_What is required_
Repeat the listing below exactly as given.
────────────────
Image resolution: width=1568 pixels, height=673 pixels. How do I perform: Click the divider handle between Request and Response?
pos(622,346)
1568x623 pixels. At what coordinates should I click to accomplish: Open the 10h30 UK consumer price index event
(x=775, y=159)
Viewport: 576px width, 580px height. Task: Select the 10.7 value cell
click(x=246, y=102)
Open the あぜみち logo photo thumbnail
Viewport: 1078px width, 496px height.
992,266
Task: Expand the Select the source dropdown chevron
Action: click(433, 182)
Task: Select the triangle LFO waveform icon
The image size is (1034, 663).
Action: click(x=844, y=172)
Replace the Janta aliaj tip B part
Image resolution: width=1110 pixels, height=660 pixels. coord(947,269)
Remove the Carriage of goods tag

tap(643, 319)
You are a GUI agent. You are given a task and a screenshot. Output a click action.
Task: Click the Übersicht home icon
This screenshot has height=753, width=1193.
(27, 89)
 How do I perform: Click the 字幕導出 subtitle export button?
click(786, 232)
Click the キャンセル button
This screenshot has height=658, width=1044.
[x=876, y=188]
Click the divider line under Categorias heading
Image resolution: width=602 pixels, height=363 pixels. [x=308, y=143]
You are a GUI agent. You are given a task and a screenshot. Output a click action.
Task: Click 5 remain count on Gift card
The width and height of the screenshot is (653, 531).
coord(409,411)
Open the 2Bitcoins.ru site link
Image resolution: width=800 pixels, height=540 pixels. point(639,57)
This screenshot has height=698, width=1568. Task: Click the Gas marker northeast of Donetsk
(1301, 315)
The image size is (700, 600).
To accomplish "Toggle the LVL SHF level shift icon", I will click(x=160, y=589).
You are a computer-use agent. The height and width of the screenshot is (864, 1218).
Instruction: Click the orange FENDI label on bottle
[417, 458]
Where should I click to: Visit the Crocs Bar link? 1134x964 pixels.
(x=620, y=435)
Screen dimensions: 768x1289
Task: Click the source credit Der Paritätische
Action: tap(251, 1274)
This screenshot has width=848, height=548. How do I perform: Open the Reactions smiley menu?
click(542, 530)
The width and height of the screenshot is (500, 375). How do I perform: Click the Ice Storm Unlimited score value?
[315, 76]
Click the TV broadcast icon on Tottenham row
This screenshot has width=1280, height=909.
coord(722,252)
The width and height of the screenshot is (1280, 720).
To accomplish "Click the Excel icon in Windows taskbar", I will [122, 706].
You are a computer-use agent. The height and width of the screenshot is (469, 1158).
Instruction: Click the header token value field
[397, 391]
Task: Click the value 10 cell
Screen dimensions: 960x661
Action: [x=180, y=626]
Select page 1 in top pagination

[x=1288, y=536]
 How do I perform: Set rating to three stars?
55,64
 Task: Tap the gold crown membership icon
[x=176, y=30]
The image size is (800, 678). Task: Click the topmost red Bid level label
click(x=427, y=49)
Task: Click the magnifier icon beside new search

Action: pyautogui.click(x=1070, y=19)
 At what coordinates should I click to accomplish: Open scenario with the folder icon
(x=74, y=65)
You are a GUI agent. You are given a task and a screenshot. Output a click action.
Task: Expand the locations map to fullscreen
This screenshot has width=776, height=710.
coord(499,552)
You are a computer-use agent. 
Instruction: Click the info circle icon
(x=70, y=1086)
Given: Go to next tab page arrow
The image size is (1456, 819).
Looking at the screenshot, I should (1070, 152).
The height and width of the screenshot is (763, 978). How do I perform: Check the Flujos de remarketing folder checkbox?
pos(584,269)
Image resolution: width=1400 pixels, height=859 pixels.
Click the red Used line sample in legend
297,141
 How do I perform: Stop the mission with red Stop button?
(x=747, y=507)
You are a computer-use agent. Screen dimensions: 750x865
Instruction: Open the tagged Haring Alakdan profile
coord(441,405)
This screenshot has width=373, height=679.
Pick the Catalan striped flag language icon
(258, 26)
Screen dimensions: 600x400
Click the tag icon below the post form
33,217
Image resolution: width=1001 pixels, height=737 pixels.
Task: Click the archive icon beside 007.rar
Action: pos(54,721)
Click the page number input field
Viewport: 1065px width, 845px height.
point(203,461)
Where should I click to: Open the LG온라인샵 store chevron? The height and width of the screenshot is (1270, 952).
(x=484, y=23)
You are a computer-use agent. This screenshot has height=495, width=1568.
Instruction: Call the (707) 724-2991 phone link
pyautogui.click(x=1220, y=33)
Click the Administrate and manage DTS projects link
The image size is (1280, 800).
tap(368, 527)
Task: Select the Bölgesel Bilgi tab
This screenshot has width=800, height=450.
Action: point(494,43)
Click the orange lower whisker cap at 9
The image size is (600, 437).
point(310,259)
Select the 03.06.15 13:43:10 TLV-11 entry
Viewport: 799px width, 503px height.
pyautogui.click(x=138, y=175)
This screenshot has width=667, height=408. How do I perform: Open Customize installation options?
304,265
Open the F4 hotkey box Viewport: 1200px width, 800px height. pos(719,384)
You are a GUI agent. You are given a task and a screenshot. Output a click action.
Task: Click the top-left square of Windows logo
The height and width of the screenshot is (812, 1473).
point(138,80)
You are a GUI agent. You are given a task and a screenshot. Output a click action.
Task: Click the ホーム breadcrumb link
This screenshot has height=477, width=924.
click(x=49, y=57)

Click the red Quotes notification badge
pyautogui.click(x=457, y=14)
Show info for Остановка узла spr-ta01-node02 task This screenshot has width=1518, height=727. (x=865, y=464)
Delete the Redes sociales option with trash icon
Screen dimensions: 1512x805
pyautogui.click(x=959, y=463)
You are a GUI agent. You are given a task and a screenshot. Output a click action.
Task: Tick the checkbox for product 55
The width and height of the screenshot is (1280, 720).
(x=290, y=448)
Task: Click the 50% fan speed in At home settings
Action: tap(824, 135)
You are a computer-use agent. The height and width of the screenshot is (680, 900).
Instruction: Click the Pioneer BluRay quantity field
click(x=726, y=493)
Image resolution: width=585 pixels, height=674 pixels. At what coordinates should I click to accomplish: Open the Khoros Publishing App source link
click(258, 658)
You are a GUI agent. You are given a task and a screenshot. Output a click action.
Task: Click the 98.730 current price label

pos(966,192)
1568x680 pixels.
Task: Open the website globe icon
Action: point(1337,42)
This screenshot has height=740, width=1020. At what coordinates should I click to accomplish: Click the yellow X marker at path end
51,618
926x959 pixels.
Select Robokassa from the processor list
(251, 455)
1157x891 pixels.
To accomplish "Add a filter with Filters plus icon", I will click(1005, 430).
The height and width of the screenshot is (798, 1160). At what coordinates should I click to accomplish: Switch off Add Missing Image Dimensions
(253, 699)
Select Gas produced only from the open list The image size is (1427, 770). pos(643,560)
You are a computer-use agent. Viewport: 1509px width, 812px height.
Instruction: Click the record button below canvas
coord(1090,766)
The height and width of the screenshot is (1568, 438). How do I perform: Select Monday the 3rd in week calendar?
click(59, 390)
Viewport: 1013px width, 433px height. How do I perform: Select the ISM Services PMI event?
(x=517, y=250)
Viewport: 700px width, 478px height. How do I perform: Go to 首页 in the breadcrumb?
────────────────
_Expected answer_
Image resolution: width=1568 pixels, height=673 pixels. How do I perform: Click the divider handle between Request and Response?
pos(622,346)
1568x623 pixels. At what coordinates should I click to accomplish: Open the 10h30 UK consumer price index event
(x=775, y=159)
Viewport: 576px width, 580px height. Task: Select the 10.7 value cell
click(x=246, y=102)
Open the あぜみち logo photo thumbnail
Viewport: 1078px width, 496px height.
992,266
Task: Expand the Select the source dropdown chevron
Action: click(433, 182)
Task: Select the triangle LFO waveform icon
The image size is (1034, 663).
Action: click(x=844, y=172)
Replace the Janta aliaj tip B part
Image resolution: width=1110 pixels, height=660 pixels. coord(947,269)
Remove the Carriage of goods tag

tap(643, 319)
You are a GUI agent. You are given a task and a screenshot. Output a click action.
Task: Click the Übersicht home icon
This screenshot has height=753, width=1193.
(27, 89)
 How do I perform: Click the 字幕導出 subtitle export button?
click(786, 232)
Click the キャンセル button
This screenshot has height=658, width=1044.
[x=876, y=188]
Click the divider line under Categorias heading
Image resolution: width=602 pixels, height=363 pixels. [x=308, y=143]
You are a GUI agent. You are given a task and a screenshot. Output a click action.
Task: Click 5 remain count on Gift card
The width and height of the screenshot is (653, 531).
coord(409,411)
Open the 2Bitcoins.ru site link
Image resolution: width=800 pixels, height=540 pixels. point(639,57)
This screenshot has height=698, width=1568. Task: Click the Gas marker northeast of Donetsk
(1301, 315)
The image size is (700, 600).
To accomplish "Toggle the LVL SHF level shift icon", I will click(x=160, y=589).
You are a computer-use agent. The height and width of the screenshot is (864, 1218).
Instruction: Click the orange FENDI label on bottle
[417, 458]
Where should I click to: Visit the Crocs Bar link? 1134x964 pixels.
(x=620, y=435)
Screen dimensions: 768x1289
Task: Click the source credit Der Paritätische
Action: tap(251, 1274)
This screenshot has width=848, height=548. How do I perform: Open the Reactions smiley menu?
click(542, 530)
The width and height of the screenshot is (500, 375). How do I perform: Click the Ice Storm Unlimited score value?
[315, 76]
Click the TV broadcast icon on Tottenham row
This screenshot has width=1280, height=909.
coord(722,252)
The width and height of the screenshot is (1280, 720).
To accomplish "Click the Excel icon in Windows taskbar", I will [122, 706].
You are a computer-use agent. The height and width of the screenshot is (469, 1158).
Instruction: Click the header token value field
[397, 391]
Task: Click the value 10 cell
Screen dimensions: 960x661
Action: [x=180, y=626]
Select page 1 in top pagination

[x=1288, y=536]
 How do I perform: Set rating to three stars?
55,64
 Task: Tap the gold crown membership icon
[x=176, y=30]
The image size is (800, 678). Task: Click the topmost red Bid level label
click(x=427, y=49)
Task: Click the magnifier icon beside new search

Action: pyautogui.click(x=1070, y=19)
 At what coordinates should I click to accomplish: Open scenario with the folder icon
(x=74, y=65)
You are a GUI agent. You are given a task and a screenshot. Output a click action.
Task: Expand the locations map to fullscreen
This screenshot has width=776, height=710.
coord(499,552)
You are a computer-use agent. 
Instruction: Click the info circle icon
(x=70, y=1086)
Given: Go to next tab page arrow
The image size is (1456, 819).
Looking at the screenshot, I should (1070, 152).
The height and width of the screenshot is (763, 978). How do I perform: Check the Flujos de remarketing folder checkbox?
pos(584,269)
Image resolution: width=1400 pixels, height=859 pixels.
Click the red Used line sample in legend
297,141
 How do I perform: Stop the mission with red Stop button?
(x=747, y=507)
You are a computer-use agent. Screen dimensions: 750x865
Instruction: Open the tagged Haring Alakdan profile
coord(441,405)
This screenshot has width=373, height=679.
Pick the Catalan striped flag language icon
(258, 26)
Screen dimensions: 600x400
Click the tag icon below the post form
33,217
Image resolution: width=1001 pixels, height=737 pixels.
Task: Click the archive icon beside 007.rar
Action: pos(54,721)
Click the page number input field
Viewport: 1065px width, 845px height.
point(203,461)
Where should I click to: Open the LG온라인샵 store chevron? The height and width of the screenshot is (1270, 952).
(x=484, y=23)
You are a computer-use agent. This screenshot has height=495, width=1568.
Instruction: Call the (707) 724-2991 phone link
pyautogui.click(x=1220, y=33)
Click the Administrate and manage DTS projects link
The image size is (1280, 800).
tap(368, 527)
Task: Select the Bölgesel Bilgi tab
This screenshot has width=800, height=450.
Action: point(494,43)
Click the orange lower whisker cap at 9
The image size is (600, 437).
point(310,259)
Select the 03.06.15 13:43:10 TLV-11 entry
Viewport: 799px width, 503px height.
pyautogui.click(x=138, y=175)
This screenshot has width=667, height=408. How do I perform: Open Customize installation options?
304,265
Open the F4 hotkey box Viewport: 1200px width, 800px height. pos(719,384)
You are a GUI agent. You are given a task and a screenshot. Output a click action.
Task: Click the top-left square of Windows logo
The height and width of the screenshot is (812, 1473).
point(138,80)
You are a GUI agent. You are given a task and a screenshot. Output a click action.
Task: Click the ホーム breadcrumb link
This screenshot has height=477, width=924.
click(x=49, y=57)

Click the red Quotes notification badge
pyautogui.click(x=457, y=14)
Show info for Остановка узла spr-ta01-node02 task This screenshot has width=1518, height=727. (x=865, y=464)
Delete the Redes sociales option with trash icon
Screen dimensions: 1512x805
pyautogui.click(x=959, y=463)
You are a GUI agent. You are given a task and a screenshot. Output a click action.
Task: Tick the checkbox for product 55
The width and height of the screenshot is (1280, 720).
(x=290, y=448)
Task: Click the 50% fan speed in At home settings
Action: tap(824, 135)
You are a computer-use agent. The height and width of the screenshot is (680, 900).
Instruction: Click the Pioneer BluRay quantity field
click(x=726, y=493)
Image resolution: width=585 pixels, height=674 pixels. At what coordinates should I click to accomplish: Open the Khoros Publishing App source link
click(258, 658)
You are a GUI agent. You are given a task and a screenshot. Output a click action.
Task: Click the 98.730 current price label

pos(966,192)
1568x680 pixels.
Task: Open the website globe icon
Action: point(1337,42)
This screenshot has height=740, width=1020. At what coordinates should I click to accomplish: Click the yellow X marker at path end
51,618
926x959 pixels.
Select Robokassa from the processor list
(251, 455)
1157x891 pixels.
To accomplish "Add a filter with Filters plus icon", I will click(1005, 430).
The height and width of the screenshot is (798, 1160). At what coordinates should I click to accomplish: Switch off Add Missing Image Dimensions
(253, 699)
Select Gas produced only from the open list The image size is (1427, 770). pos(643,560)
You are a computer-use agent. Viewport: 1509px width, 812px height.
Instruction: Click the record button below canvas
coord(1090,766)
The height and width of the screenshot is (1568, 438). How do I perform: Select Monday the 3rd in week calendar?
click(59, 390)
Viewport: 1013px width, 433px height. How do I perform: Select the ISM Services PMI event?
(x=517, y=250)
Viewport: 700px width, 478px height. How do I perform: Go to 首页 in the breadcrumb?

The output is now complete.